== The problem ==
Translate this sentence from the profile of Sammie below into Spanish: "Sammie was diagnosed with an Autism Spectrum Disorder at 2.5 years old."
-------- Document passage
The Faces of Autism/Sammie

The Faces of Autism: Meet Sammie

Meet Sammie a caring 6 year old girl diagnosed with Autism.  You can read last year's piece on Sammie HERE.

Sammie was diagnosed with an Autism Spectrum Disorder at 2.5 years old.  She wasn't talking at 2 years old and like her sister, Sonja (found HERE), her Speech Therapist through Early Intervention sat her parents down and expressed her suspicions of Autism. 

Sammie is very smart, kind and caring. She can memorize books and "read" them to her parents. She loves cooking and cooking videos. Sammie is also very athletic and will probably be a fantastic athlete when she is older.  Sammie is very much locked in her brain. While she does communicate verbally, she often doesn't talk or struggles to get her words out. She also has a very soft speaking voice and it's easy to miss what she says. Sammie has strong sensory issues and is a huge seeker, so she jumps and runs and spins all the time. She is getting to the age where instead of being seen as cute, people in public are now staring and her parents get the impression they think she is misbehaving.
----------------
-------- Provided records
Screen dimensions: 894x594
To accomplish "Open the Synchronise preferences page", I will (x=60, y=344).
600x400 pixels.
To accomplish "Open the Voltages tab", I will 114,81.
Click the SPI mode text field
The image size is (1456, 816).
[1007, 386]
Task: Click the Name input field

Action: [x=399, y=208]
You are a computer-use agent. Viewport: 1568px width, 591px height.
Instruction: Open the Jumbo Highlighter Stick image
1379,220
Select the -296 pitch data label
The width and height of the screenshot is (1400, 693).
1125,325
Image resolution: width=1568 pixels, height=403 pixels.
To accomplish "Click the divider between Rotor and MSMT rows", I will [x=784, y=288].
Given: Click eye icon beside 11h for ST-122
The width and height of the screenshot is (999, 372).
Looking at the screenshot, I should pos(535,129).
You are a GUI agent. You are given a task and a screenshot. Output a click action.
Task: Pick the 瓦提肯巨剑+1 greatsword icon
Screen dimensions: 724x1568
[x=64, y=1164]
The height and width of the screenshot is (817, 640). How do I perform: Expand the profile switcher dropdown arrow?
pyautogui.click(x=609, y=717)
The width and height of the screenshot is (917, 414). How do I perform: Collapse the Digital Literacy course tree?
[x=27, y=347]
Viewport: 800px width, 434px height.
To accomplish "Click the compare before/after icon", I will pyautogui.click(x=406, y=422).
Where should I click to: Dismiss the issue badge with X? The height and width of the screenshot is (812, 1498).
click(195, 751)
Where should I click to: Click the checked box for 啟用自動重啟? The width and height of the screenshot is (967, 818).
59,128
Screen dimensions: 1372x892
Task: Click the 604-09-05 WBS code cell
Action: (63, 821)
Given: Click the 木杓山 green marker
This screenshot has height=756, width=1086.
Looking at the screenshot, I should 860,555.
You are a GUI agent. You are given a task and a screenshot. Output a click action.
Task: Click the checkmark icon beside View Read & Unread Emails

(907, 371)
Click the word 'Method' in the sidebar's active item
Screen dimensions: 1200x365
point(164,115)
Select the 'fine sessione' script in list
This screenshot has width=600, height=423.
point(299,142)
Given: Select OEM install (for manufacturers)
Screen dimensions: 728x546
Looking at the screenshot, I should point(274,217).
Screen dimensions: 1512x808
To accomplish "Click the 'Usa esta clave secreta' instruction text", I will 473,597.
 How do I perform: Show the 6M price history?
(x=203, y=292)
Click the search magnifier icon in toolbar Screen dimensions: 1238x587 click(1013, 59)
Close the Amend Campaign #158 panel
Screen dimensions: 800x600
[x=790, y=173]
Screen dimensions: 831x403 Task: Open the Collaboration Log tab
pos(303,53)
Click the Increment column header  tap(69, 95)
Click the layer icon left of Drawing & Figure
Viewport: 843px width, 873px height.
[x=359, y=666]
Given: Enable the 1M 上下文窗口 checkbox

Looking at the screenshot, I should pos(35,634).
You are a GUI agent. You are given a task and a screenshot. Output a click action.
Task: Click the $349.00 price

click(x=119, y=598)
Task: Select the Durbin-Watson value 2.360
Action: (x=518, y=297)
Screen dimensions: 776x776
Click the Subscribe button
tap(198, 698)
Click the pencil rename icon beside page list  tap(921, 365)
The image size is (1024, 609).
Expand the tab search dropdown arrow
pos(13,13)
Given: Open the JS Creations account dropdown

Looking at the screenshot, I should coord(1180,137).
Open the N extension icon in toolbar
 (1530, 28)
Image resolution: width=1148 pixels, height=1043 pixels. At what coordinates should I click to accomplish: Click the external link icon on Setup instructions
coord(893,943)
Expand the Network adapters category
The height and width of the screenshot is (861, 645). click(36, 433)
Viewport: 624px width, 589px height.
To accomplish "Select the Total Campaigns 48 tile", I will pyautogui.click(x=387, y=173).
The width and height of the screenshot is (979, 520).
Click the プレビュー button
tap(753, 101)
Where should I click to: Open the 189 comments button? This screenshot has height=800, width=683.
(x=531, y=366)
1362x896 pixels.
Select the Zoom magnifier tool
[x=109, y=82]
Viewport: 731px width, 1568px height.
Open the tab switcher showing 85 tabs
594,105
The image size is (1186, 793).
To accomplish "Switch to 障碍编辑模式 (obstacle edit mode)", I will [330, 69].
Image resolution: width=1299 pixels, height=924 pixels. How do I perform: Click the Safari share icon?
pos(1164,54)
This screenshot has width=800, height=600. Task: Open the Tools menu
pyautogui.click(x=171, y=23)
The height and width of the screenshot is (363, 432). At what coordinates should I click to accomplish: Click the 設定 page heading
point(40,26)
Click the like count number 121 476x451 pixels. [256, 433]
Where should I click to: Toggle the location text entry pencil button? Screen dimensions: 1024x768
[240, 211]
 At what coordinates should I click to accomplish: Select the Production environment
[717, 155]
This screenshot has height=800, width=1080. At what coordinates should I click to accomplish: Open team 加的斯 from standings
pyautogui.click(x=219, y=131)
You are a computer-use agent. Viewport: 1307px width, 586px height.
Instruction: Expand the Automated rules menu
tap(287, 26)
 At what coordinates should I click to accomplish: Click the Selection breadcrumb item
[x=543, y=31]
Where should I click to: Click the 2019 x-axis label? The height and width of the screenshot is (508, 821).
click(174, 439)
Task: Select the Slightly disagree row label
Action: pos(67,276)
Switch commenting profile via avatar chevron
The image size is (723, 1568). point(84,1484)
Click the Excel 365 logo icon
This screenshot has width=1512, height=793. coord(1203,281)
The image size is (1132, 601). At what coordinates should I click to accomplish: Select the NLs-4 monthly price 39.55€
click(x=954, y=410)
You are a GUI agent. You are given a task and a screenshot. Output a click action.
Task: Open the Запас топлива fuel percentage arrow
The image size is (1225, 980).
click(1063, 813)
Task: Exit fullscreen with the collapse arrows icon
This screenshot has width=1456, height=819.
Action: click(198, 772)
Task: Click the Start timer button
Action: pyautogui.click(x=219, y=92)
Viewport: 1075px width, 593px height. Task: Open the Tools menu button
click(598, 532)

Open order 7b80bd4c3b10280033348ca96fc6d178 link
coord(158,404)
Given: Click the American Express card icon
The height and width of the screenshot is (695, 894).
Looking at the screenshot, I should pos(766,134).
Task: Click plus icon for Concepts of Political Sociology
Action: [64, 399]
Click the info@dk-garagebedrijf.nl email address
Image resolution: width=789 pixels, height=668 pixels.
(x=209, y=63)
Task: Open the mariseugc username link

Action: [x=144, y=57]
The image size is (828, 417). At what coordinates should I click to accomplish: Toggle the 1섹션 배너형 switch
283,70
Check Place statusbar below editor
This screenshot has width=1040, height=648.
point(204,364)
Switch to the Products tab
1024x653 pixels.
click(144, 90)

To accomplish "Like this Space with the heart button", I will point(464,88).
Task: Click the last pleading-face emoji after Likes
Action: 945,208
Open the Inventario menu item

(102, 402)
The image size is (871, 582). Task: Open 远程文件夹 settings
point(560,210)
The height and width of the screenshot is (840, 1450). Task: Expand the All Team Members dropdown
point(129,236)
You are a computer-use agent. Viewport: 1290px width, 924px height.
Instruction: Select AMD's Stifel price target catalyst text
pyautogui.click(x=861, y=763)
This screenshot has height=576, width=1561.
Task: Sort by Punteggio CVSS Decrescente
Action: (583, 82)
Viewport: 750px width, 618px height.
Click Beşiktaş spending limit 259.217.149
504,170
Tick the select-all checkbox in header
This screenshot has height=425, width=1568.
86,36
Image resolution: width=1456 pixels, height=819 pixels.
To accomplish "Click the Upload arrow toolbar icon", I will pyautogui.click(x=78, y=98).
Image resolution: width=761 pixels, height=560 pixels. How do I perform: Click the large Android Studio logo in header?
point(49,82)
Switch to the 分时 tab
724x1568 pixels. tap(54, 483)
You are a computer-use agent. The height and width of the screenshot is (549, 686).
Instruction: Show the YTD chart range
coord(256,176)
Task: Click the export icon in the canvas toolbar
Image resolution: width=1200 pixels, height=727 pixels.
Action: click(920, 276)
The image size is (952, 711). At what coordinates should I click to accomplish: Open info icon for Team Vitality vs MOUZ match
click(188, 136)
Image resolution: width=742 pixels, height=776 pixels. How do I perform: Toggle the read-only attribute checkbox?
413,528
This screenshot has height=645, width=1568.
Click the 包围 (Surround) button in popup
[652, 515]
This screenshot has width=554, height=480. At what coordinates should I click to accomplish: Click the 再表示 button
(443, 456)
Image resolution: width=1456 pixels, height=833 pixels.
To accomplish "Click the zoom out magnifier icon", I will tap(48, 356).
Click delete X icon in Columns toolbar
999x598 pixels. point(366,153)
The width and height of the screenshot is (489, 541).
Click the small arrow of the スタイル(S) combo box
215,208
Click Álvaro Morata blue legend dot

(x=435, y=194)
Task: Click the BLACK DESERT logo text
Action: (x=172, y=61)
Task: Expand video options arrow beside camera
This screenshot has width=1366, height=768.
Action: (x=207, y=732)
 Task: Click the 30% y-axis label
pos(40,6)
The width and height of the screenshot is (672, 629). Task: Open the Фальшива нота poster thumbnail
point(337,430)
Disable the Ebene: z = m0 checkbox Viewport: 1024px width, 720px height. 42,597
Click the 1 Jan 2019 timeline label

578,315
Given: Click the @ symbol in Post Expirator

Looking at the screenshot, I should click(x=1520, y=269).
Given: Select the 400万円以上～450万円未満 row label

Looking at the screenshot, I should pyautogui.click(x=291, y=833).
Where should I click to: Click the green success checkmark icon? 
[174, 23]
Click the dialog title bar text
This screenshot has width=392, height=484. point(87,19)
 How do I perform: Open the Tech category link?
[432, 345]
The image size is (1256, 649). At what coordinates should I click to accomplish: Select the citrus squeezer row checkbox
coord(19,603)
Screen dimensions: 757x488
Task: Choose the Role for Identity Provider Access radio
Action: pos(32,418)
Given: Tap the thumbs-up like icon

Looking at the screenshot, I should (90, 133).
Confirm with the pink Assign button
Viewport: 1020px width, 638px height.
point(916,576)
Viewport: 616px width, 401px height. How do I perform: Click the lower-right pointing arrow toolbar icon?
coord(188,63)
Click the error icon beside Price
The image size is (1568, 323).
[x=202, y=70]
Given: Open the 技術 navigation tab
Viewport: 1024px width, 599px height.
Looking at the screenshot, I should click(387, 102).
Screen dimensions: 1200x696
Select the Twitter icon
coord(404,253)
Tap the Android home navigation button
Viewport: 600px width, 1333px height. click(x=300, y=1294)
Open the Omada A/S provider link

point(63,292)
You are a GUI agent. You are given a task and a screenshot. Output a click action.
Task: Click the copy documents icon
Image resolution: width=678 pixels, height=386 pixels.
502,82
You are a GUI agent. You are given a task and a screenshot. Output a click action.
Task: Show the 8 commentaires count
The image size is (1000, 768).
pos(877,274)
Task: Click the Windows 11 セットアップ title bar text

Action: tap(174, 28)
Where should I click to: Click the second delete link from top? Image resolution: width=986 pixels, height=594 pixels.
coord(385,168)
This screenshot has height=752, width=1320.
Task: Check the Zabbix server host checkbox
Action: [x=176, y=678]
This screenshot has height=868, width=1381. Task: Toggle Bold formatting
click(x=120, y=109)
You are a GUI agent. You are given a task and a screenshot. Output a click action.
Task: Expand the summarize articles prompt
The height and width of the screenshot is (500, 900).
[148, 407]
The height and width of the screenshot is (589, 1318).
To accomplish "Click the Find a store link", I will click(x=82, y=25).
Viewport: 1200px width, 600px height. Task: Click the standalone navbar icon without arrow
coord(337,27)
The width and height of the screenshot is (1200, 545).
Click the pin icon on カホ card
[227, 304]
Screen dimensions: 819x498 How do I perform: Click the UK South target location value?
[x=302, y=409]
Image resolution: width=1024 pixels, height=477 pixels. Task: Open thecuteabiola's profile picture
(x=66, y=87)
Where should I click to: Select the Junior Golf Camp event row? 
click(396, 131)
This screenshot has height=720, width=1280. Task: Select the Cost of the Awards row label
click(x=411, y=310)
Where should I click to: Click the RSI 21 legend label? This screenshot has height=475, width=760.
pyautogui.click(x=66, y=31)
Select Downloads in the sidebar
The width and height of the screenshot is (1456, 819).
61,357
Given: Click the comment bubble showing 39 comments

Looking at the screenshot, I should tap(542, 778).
----------------
== Answer to this exercise ==
Sammie fue diagnosticada con un trastorno del espectro autista a los dos años y medio.